I found this photo when I was browsing around old pictures the other day, and it made me chuckle. (God was DEFINITELY laughing when I wrote it.)

To give you a point of reference, Teddy was born November 2015. Between the time I wrote this and the time I had actually gotten pregnant I was almost 30 years old, failed to pay off any credit cards, took a grand total of two yoga classes, gained weight instead of lost it, and changed jobs twice (losing all vacation accruals and longevity bonuses and incentives). Not to mention the eight months it took to actually conceive. (I like how my chart shows IMMEDIATE results, lol.)

Basically, nothing went accordingly to plan.

(Shocking! Revolutionary! News at 11!!)

I share this mostly for people who have yet to become parents, but also for those of us that already are. Because I think we create for ourselves such rigid construct of the “right” way to do things we lose sight of the big picture.

There was a point in 2014 where my husband and I finally just accepted that we were never going to be in the “perfect” scenario to have a child.
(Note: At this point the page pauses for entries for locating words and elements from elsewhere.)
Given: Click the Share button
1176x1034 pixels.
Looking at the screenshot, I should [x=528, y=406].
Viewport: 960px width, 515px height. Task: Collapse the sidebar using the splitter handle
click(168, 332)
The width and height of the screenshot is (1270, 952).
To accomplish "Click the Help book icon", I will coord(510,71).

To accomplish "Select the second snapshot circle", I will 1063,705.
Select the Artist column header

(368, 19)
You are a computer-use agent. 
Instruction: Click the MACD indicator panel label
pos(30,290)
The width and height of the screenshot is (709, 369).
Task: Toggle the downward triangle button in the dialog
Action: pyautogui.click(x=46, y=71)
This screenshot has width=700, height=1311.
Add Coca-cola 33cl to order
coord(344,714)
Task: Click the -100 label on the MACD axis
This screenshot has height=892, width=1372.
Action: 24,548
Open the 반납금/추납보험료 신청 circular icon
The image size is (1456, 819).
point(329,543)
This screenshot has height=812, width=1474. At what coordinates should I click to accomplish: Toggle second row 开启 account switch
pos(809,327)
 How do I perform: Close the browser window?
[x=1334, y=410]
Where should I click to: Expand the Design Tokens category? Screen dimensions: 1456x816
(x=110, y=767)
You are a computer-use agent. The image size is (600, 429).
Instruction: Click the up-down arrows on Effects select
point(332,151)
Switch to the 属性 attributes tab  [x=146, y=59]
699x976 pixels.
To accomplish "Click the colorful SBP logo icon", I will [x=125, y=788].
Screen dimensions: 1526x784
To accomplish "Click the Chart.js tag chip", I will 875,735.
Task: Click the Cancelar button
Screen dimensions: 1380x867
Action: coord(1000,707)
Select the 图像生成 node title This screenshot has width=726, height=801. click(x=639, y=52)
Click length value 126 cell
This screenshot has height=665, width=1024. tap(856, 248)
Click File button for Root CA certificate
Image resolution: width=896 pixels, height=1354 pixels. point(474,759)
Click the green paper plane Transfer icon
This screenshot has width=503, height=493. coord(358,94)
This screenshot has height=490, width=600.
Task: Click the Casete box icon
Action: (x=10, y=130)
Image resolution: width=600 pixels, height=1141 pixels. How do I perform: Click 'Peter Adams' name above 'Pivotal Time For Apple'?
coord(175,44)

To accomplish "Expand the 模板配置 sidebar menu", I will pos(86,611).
And I realized that lack of perfect required a leap of faith.  (And that nothing in life is perfect, so literally everything about being an adult is taking a leap of faith.)

So we went with our hearts and our prayers, and I think it turned out alright.

Now, Teddy is three and a half, and my family and friends have begun asking questions about when or if he will have a sibling. But this time I’m not going to make charts and graphs and try not to stress out about my biological clock and the ever-widening age gap between Teddy and his potential future brother or sister. (Even though, yes, it stresses me out.)

Right now my feelings on the subject are SUCH a mixed bag. The ambivalence I feel is one of the reasons I’m directing myself away from charts and graphs, and towards prayer, and acceptance of the imperfection of life.

Basically, don’t expect any “special announcements” from me any time soon. Lol.

Question for the group: How did you decide it was time for baby #2? I’m genuinely very, very curious about your honest answers on this. My own personal experiences and challenges have led me to believe that no one would intentionally do that to themselves a second time (lol), and that all second children must be “surprises” – but I know that can’t be true.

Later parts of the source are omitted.